[Pixel coordinate grounding data]
--
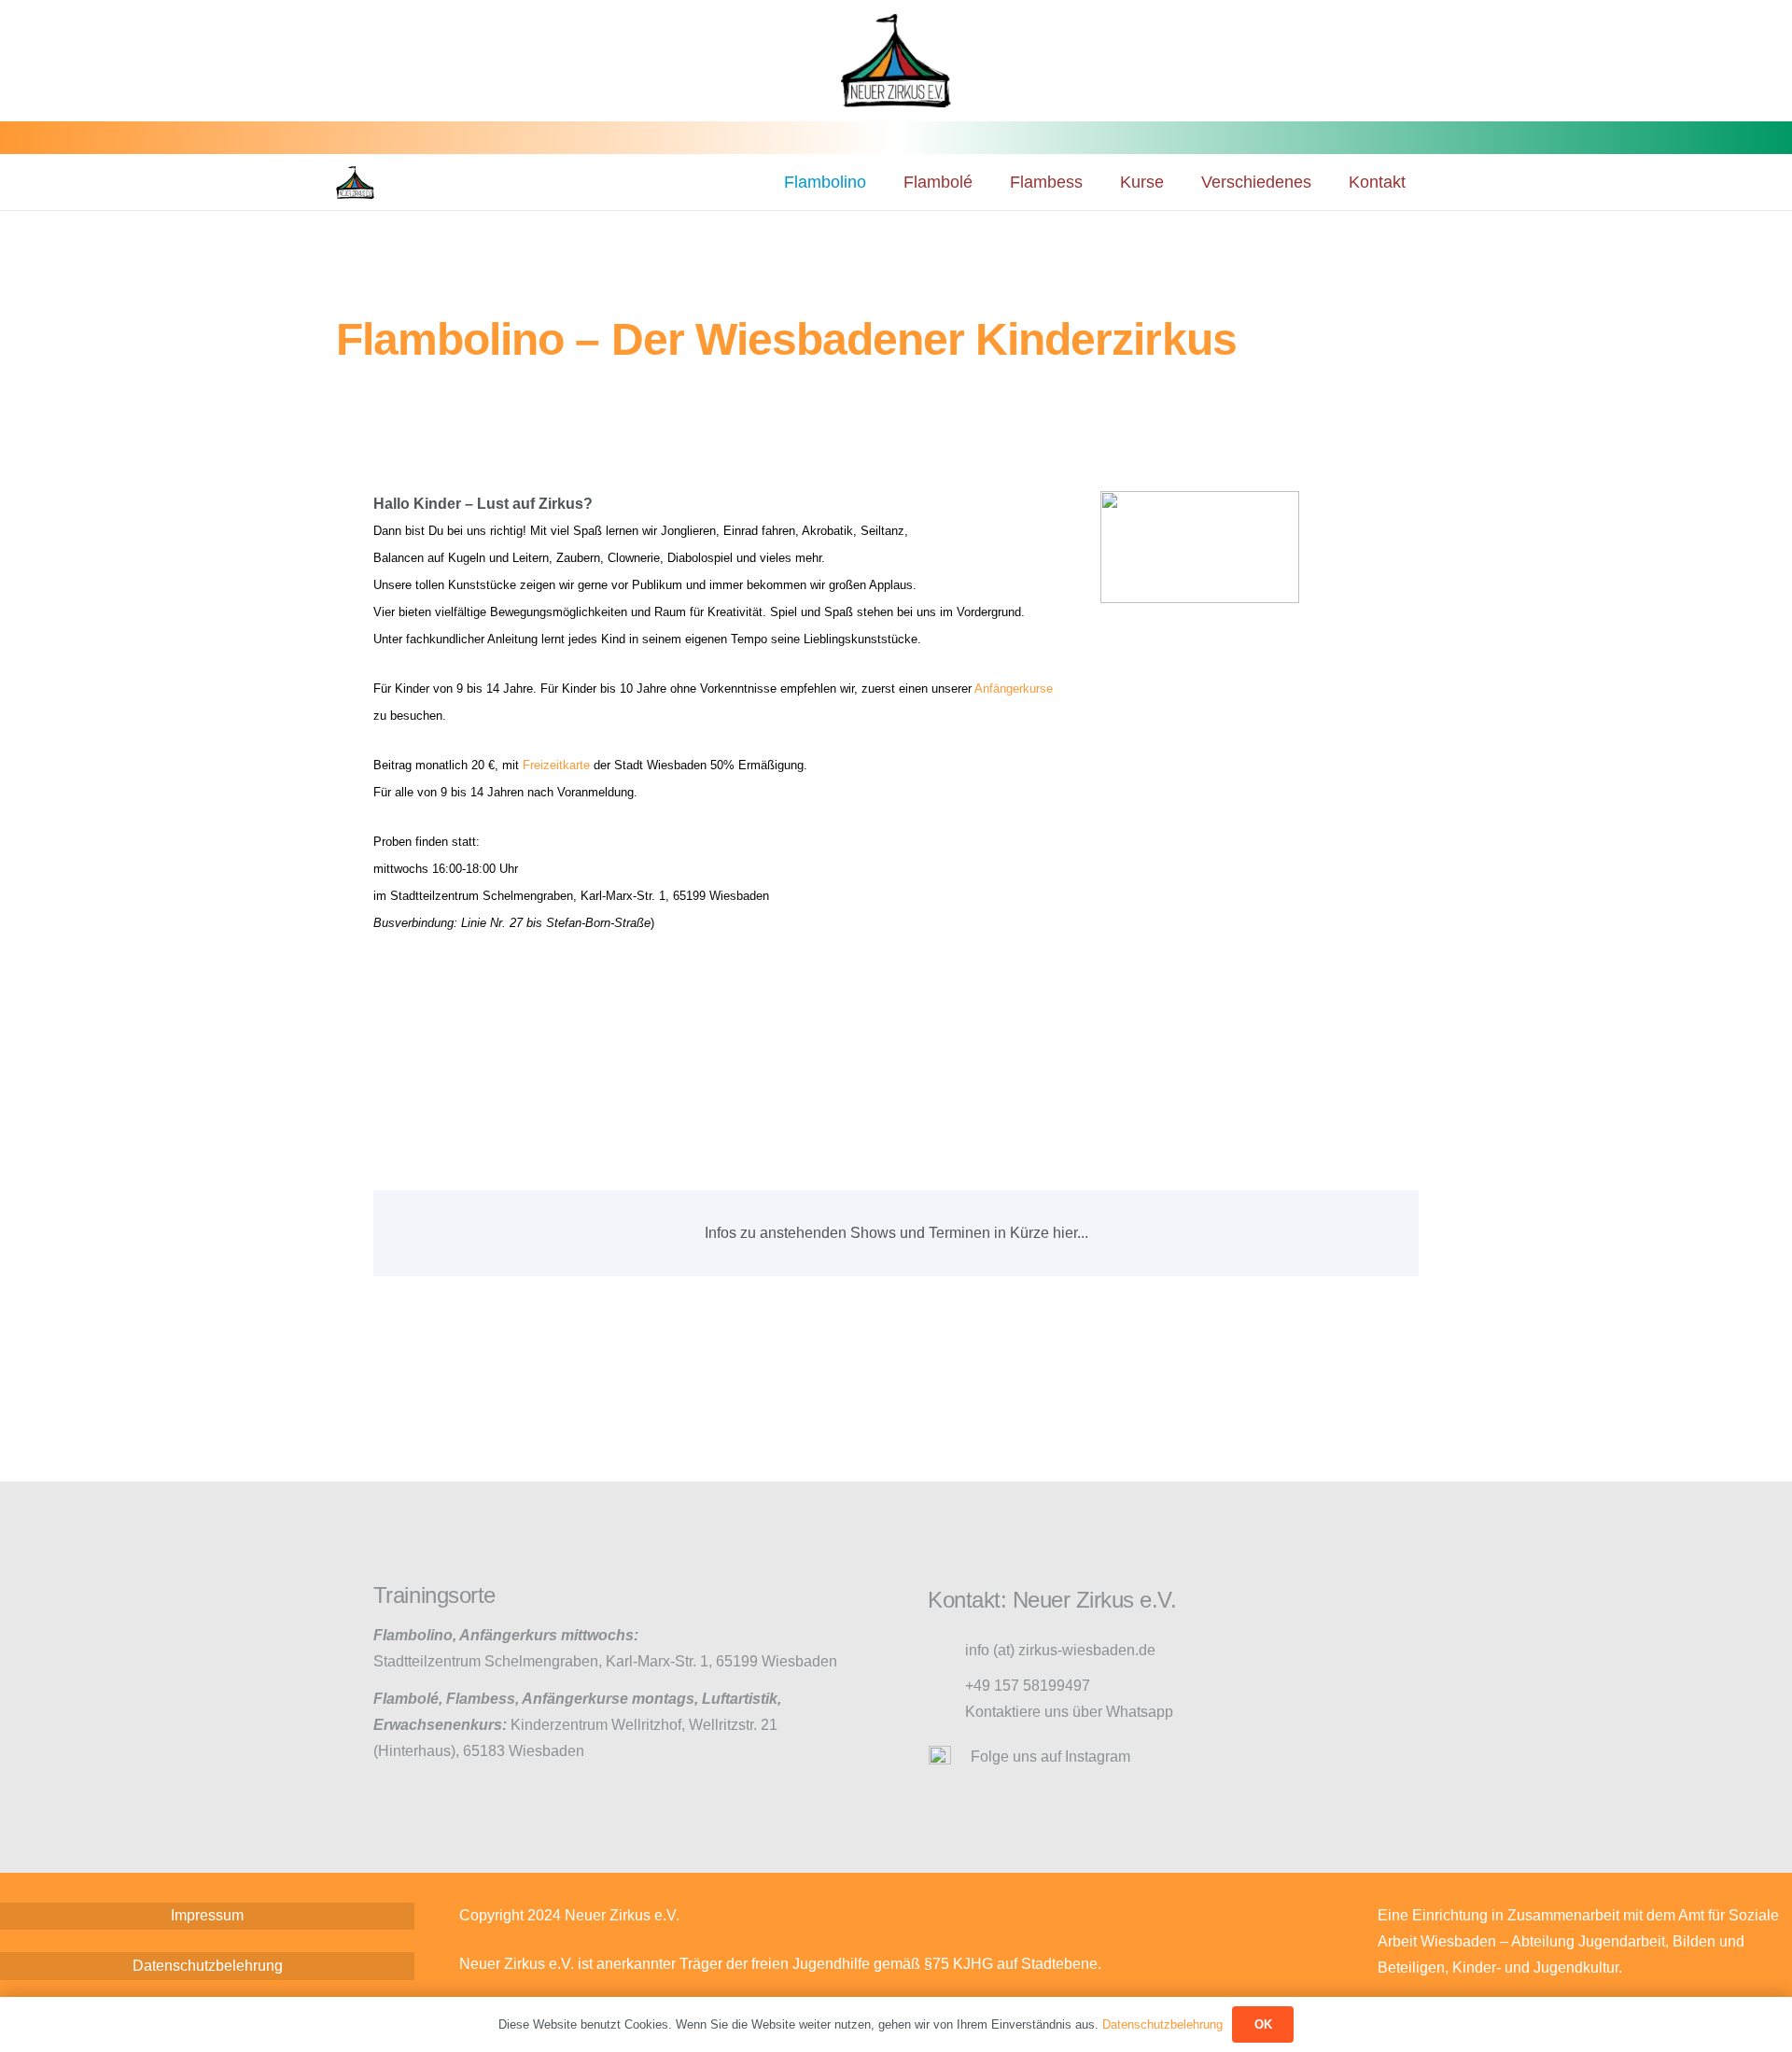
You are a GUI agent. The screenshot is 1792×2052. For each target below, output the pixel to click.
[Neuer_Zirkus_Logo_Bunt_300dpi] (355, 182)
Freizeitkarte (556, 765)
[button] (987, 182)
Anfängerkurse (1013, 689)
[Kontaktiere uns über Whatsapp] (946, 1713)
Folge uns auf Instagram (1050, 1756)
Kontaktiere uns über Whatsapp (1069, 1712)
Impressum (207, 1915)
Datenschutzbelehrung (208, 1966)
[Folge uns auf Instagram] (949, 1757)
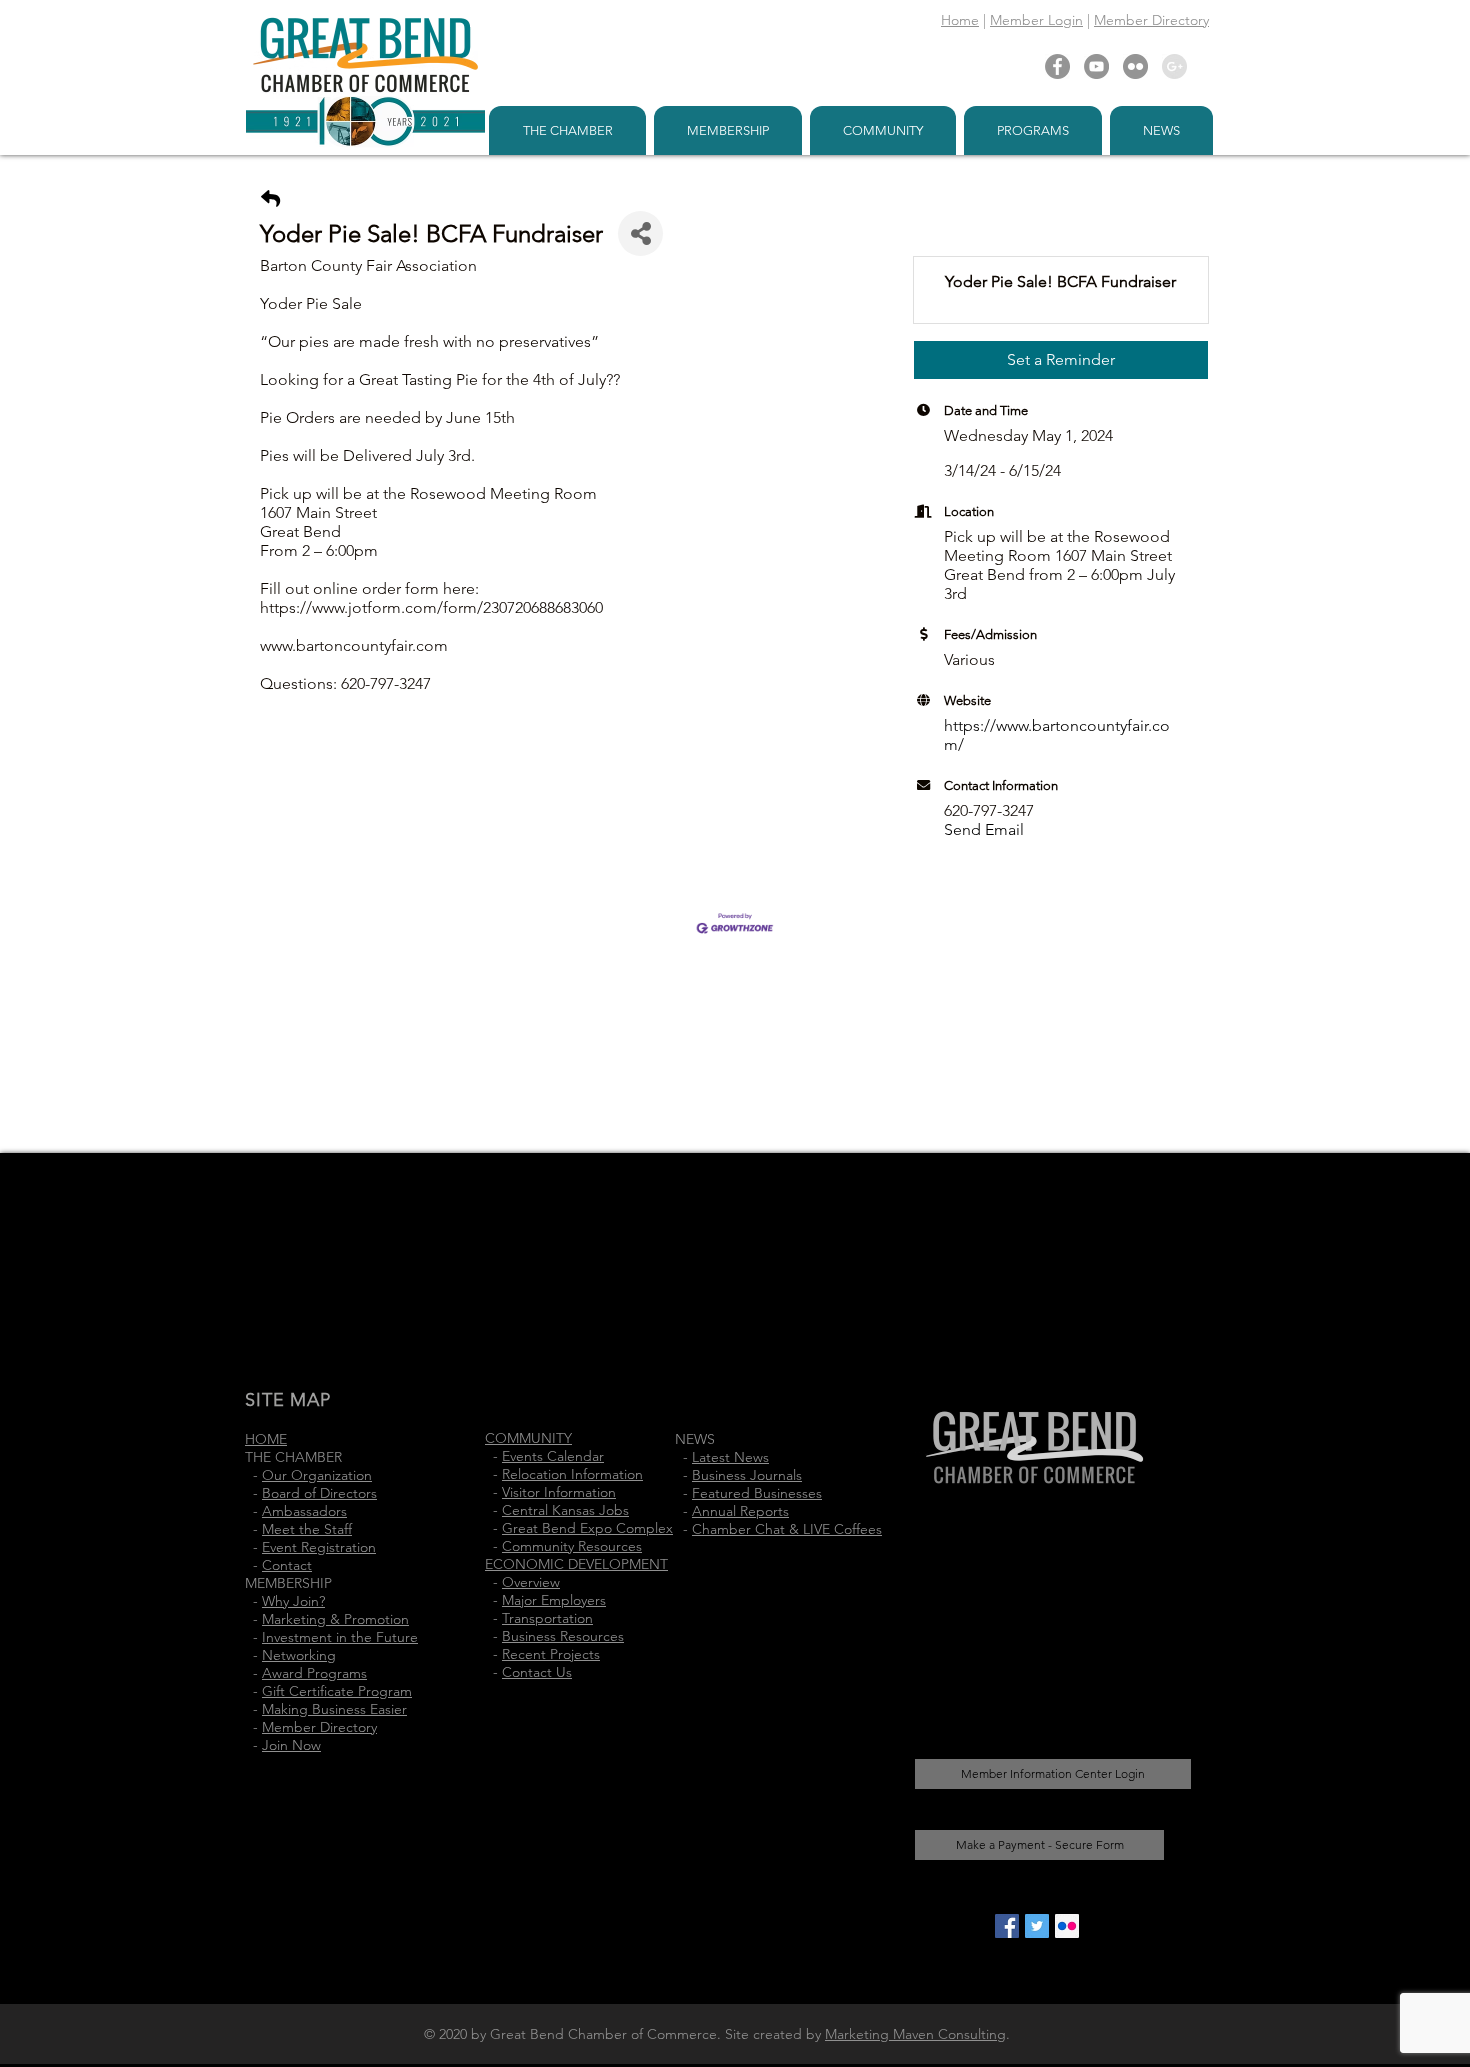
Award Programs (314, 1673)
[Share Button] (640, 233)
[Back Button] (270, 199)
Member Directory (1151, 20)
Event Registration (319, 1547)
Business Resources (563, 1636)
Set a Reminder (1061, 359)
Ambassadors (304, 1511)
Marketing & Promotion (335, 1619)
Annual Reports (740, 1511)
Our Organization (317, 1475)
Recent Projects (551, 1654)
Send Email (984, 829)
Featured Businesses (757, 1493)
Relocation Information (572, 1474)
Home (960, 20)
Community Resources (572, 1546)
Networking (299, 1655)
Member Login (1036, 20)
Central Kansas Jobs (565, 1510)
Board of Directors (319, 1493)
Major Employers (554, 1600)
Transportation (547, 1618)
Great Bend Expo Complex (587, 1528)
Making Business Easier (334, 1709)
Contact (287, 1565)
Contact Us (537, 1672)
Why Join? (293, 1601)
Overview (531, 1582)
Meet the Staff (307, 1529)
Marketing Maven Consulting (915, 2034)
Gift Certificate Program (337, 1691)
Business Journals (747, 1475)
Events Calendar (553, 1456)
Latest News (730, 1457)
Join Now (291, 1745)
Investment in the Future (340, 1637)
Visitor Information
--
*Task goal:*
Give back precisely the lines above that start at the line containing "Send Email (984, 829)" and end at the line containing "Major Employers (554, 1600)", inclusive. No other lines belong in the output.

*Exercise result:*
Send Email (984, 829)
Featured Businesses (757, 1493)
Relocation Information (572, 1474)
Home (960, 20)
Community Resources (572, 1546)
Networking (299, 1655)
Member Login (1036, 20)
Central Kansas Jobs (565, 1510)
Board of Directors (319, 1493)
Major Employers (554, 1600)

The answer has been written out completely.